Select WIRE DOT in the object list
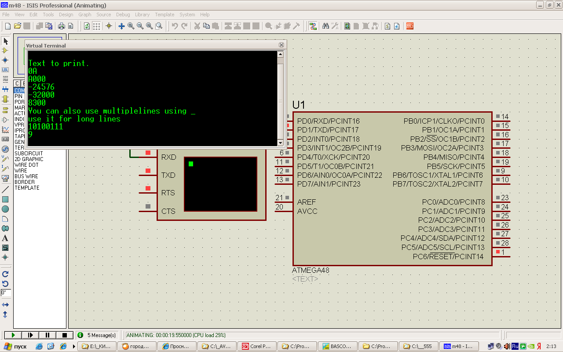Viewport: 563px width, 352px height. [x=26, y=165]
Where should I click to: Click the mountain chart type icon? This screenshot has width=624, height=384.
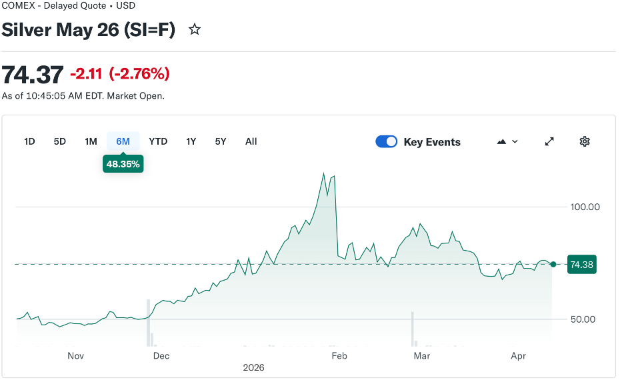(x=501, y=141)
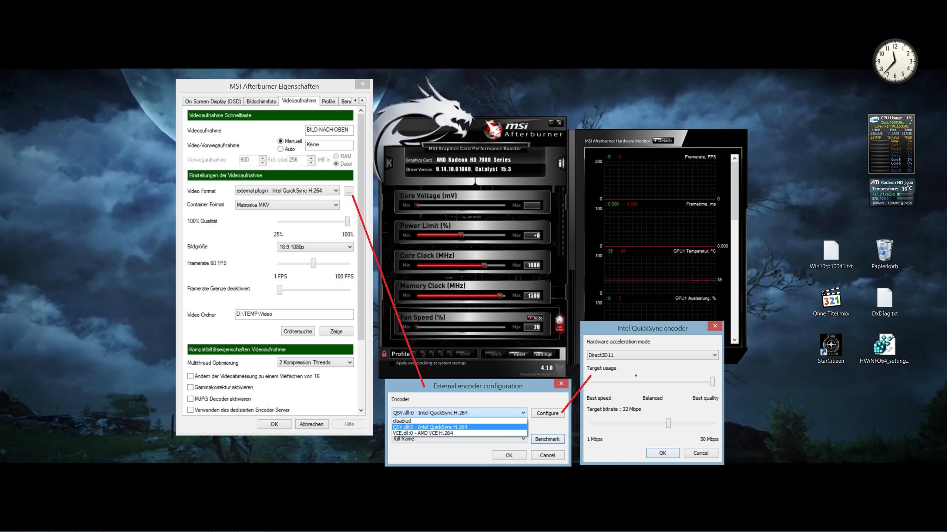Click the Benchmark button
The image size is (947, 532).
pos(547,439)
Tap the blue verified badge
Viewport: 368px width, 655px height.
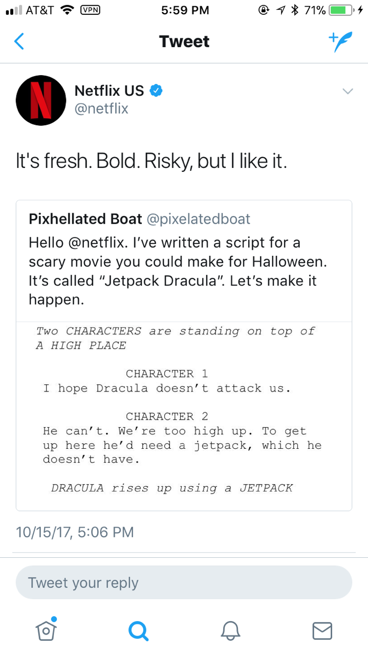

________________________________________

YOUR INSTRUCTIONS: Rewrite the data with "object list" renamed to "layer panel", leaving every other part unchanged and omitting the pictures.

CORRECT ANSWER:
Select WIRE DOT in the layer panel
Viewport: 563px width, 352px height. [x=26, y=165]
Where should I click to: Click the mountain chart type icon? This screenshot has width=624, height=384.
(x=501, y=141)
Click the Benchmark button
The image size is (947, 532).
pos(547,439)
Tap the blue verified badge
Viewport: 368px width, 655px height.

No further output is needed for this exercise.